A Pardanashin Muslim lady is also capable of being a competent donor. But it is necessary that the gift by her be made voluntarily and should be legally operative. In the case of Mt. Hussaina Bai W/O Mohammad Hussain vs. Mt. Zohra Bai W/O Taherali (1960), the Hon’ble Madhya Pradesh High Court was of the opinion that in the case of a pardanashin Muslim lady being the donor of the gift, she should have a full understanding of the gift execution, its nature and its effect. The Court shall, in each case, carefully examine the gift transaction, whether it is a fair one or not. In cases where the gift deed is not in her mother tongue, it is a legal requirement to ensure she understands the content of the gift deed rather than merely hearing it read aloud. The protection granted to the pardanashin Muslim lady by the said rule applies equally to women who are unable to read and write and are ignorant of its contents.
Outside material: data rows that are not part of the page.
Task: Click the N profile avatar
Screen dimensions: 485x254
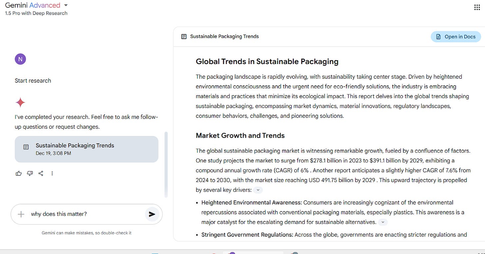Action: point(20,59)
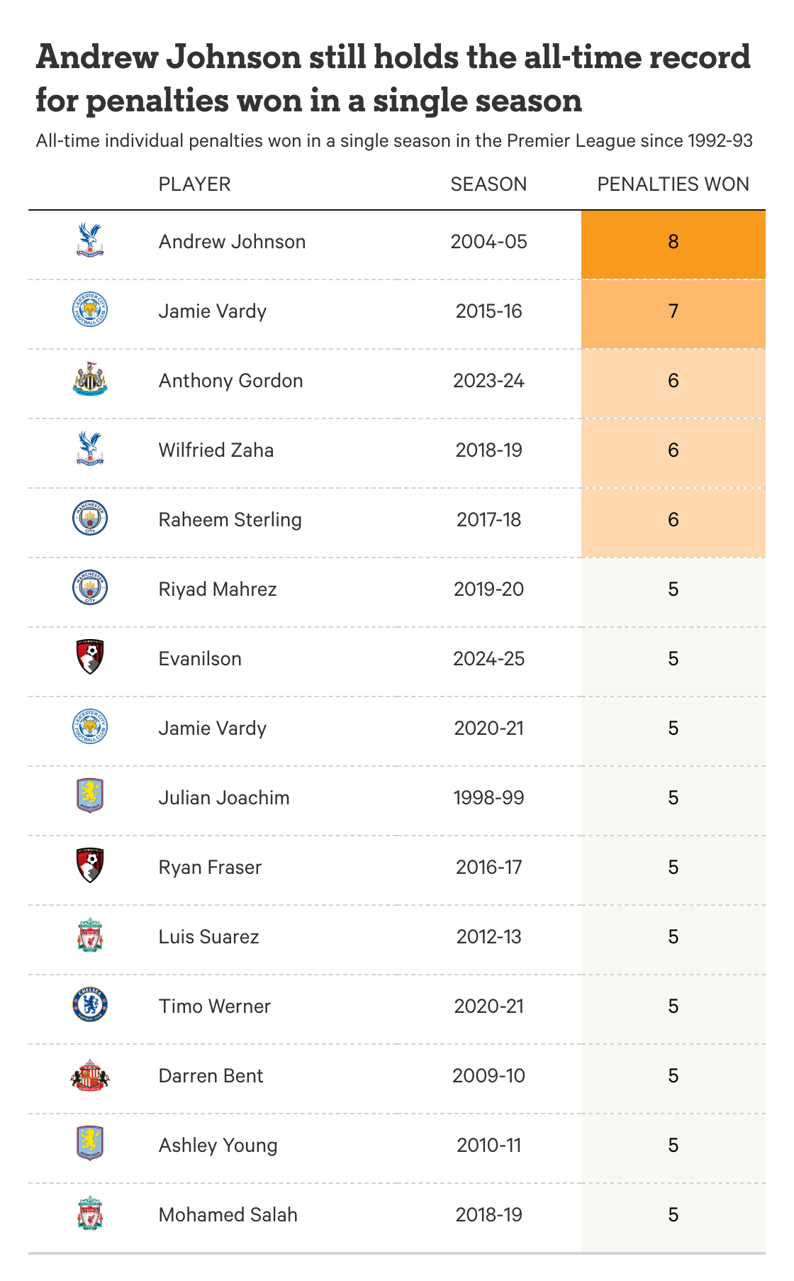Viewport: 794px width, 1281px height.
Task: Click the PLAYER column header
Action: click(194, 184)
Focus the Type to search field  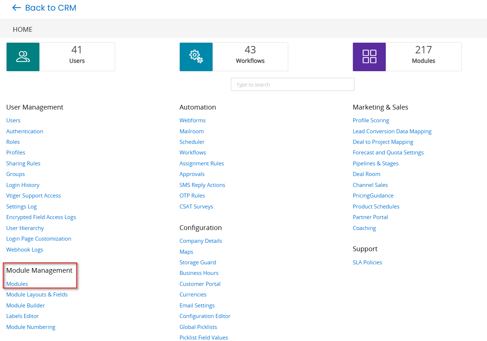292,84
An insolvent person is also capable of making a valid gift. The donor should have a true and real intent to give the gift and it should not be done to defraud the creditors.
The intention of the donor is determined by his or her declaration to make a gift. It must be made clearly and without any ambiguity. The declaration can be made in two ways by the donor, either orally or in writing. In Ilahi Shamsuddin vs. Jaitunbi Makbul (1994), the Hon’ble Supreme Court held that under Mohammedan law, both the donor’s declaration and the donee’s acceptance can be expressed orally, whether the property is movable or immovable. If the declaration and acceptance of the gift are made in written form by way of a gift deed, under Mohammedan law, it is called a Hibanama. It need not be on the stamp paper or registered. The Hon’ble Guwahati High Court in Md. Hesabuddin vs. Md. Hesaruddin (1983) held that where a Muslim woman transfers her property by way of gift or Hiba and the gift-deed was not on the stamp paper, it was still valid. The declaration must be in express form. A gift made in an ambiguous manner is null and void.
Donee
The person who accepts the gift is referred to as a donee. The following points should be taken into account when donee gets the gift:
- Firstly, religion does not restrict the acceptance of a gift made by a Muslim. The donee can belong to any religion, Muslim or non-Muslim.
- Secondly, age is not a barrier for a donee; they can be of any age, whether of the majority or minority. If a gift is made in favour of a minor by someone other than the father or guardian, it must include the delivery of possession to the father or guardian of the minor.
- Thirdly, a gift cannot be made in favour of an unborn child. However, a gift of future usufructs (the right to use and enjoy the property) to an unborn person is valid as long as the donee is born and exists when the interest becomes effective. A gift can be made in favour of a minor child. A father, his executor, paternal grand-father, or paternal grandfather’s executor can make a valid gift for their minor son, as established in the case of Valia Peedikakkandi Kutheessa Ummaand vs. Pathakkalan Naravanath Kumhamuand (1963) by the Hon’ble Supreme Court. The provisions mentioned below of the Transfer of Property Act, 1882 are important points to be taken into consideration in this connection:
- Section 13 of the Transfer of Property Act, 1882, provides for the transfer of property for the benefit of an unborn person. According to this provision, the transfer must establish an interest for the unborn person that is subject to any prior interests created by the same transfer, and this interest must encompass the entire remaining interest of the transferor in the property. The intent of this section is to prevent the transferor from hindering the free disposition of the property by future generations.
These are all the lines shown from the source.